As a lifelong pescatarian who eats limited amounts of seafood and dairy, I braced myself for a diet change before beginning my quarter-long homestay in Toledo, Spain. My plan was to embrace as many traditional foods as possible while still avoiding meat and poultry (yes, that includes jamón ibérico). I expected cod, sardines, and wheels of Manchego, and my host mother does regularly prepare seafood paella, sardines in vinegar sauce, and grilled goat cheese with honey. What I didn’t expect, though, was the abundance of wild mushrooms, or setas, that awaited.
Autumn and spring are the mushroom seasons in Spain—I had arrived just in time. Back at home, I would always jump at the opportunity to order dishes with shiitakes, chanterelles, enokitakes, or king trumpet mushrooms, most of which are cultivated or imported. But I’d never tried a succulent saffron milk cap (Lactarius deliciosus), a vibrant yellow and orange Caesar’s mushroom (Amanita caesarea), or giant knight mushroom (Tricholoma colossus), and I’d never seen a selection of over 20 recently harvested mushrooms like that boasted by one vendor at La Boqueria, a bustling market in Barcelona.
My host mom introduced me to the mushrooms of Spain in October after her 30-something-year-old son had hauled home a crateful. He had foraged them, along with some chestnuts, in the mountains of El Real de San Vicente, the nearby pueblo of more than a thousand inhabitants where both he and his mother had grown up. He spent many a day from the time he was a child hiking in La Sierra de San Vicente, making a hobby of hunting for setas.
When I expressed interest in learning more about Spain’s mushrooms, my host mother appeared at my bedroom door with a stack of mushroom-identifying guidebooks with Post-it notes marking the species native to her pueblo. She explained that the region attracts mycologists and aficionados and that she has recently observed a renewed interest in mushroom foraging there.
Since then, I have tapear-ed (“tapa”-ed) in Madrid on croquetas de boletus, croquettes filled with a silky porcini purée; I have eaten black rice with setas in a macrobiotic restaurant in Barcelona; I have tried setas a la plancha grilled with olive oil, garlic, onion, and parsley, the most common way to prepare them in Spain; and I have indulged in my host brother’s foraged raw Caesar’s mushrooms (€19 for 400 grams) drizzled in olive oil and sprinkled with sea salt.

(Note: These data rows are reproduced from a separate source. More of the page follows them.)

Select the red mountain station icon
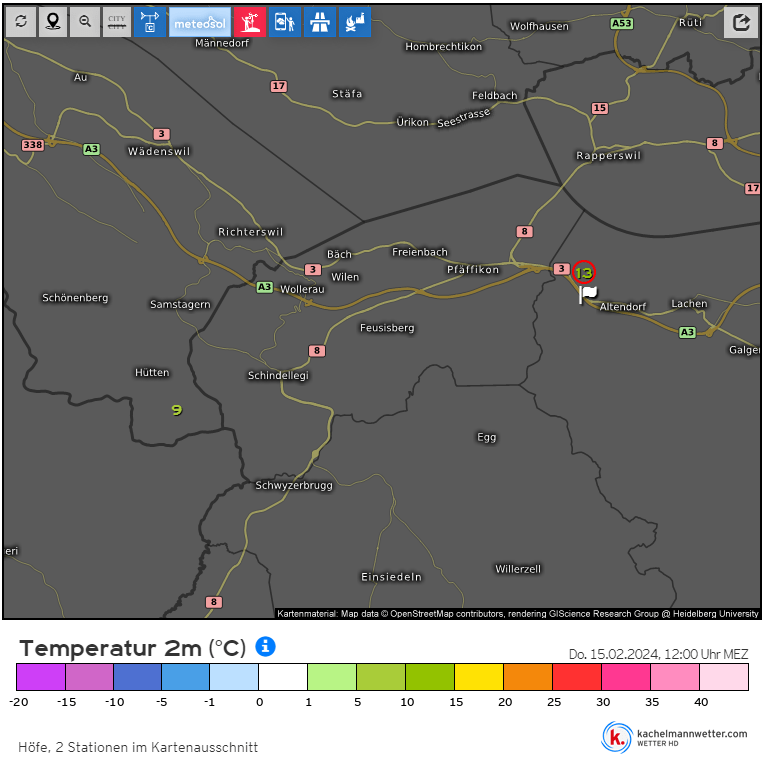The width and height of the screenshot is (763, 759). tap(249, 22)
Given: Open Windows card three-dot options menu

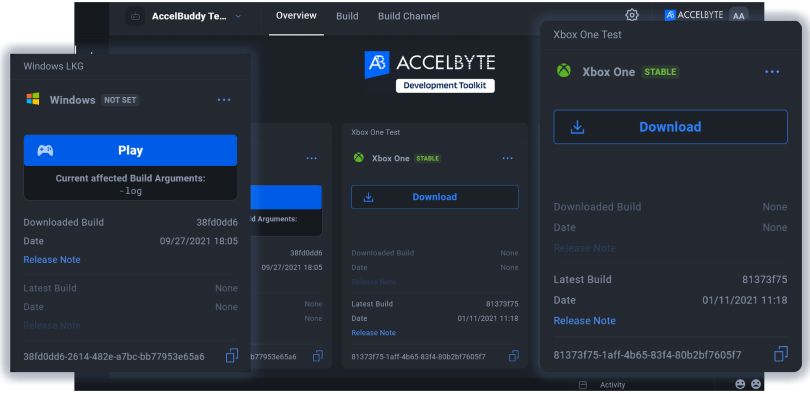Looking at the screenshot, I should 224,100.
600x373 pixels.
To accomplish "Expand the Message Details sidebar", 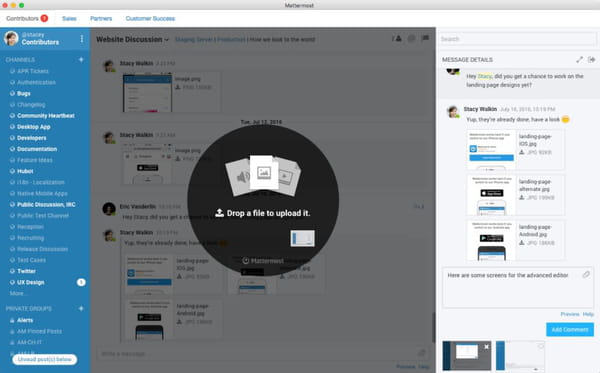I will [x=580, y=60].
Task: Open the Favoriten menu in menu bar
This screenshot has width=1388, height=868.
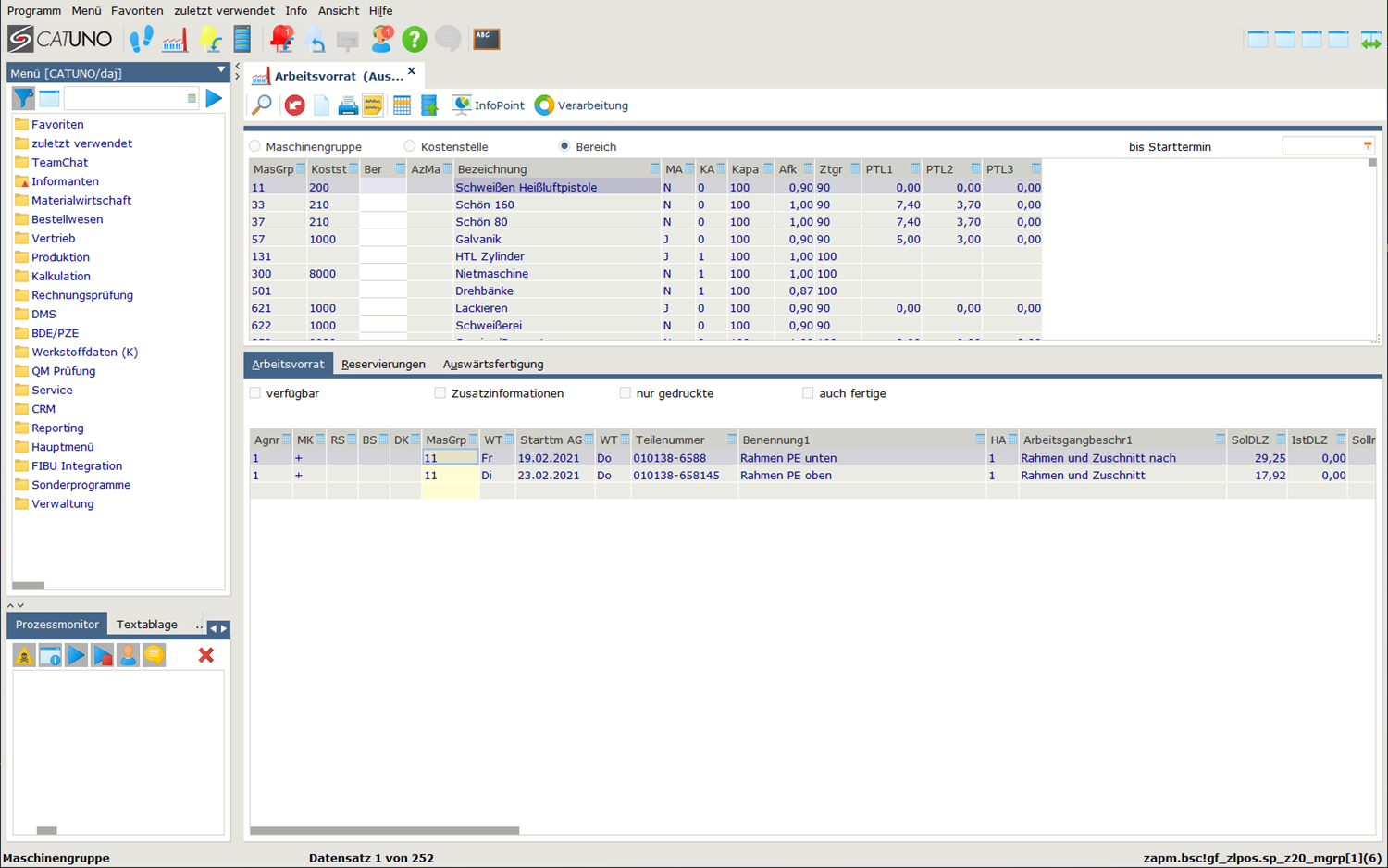Action: click(x=137, y=11)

Along with a new Spanish vocabulary in the realm of fungi, I also have the triumph of finding a mushroom in the wild to recall and cherish with my next bite. When I accompanied my host mom and her friends for a day hike on one of the spiky chestnut shell–covered trails of La Sierra de San Vicente on a zero-degree Celsius day, now and then we would pass somebody in the forest with a wicker basket and brush to dust off foraged treasures. And after venturing off the path for a few minutes and scanning the ground covered in crunchy brown leaves for mushrooms, I found my first porcini.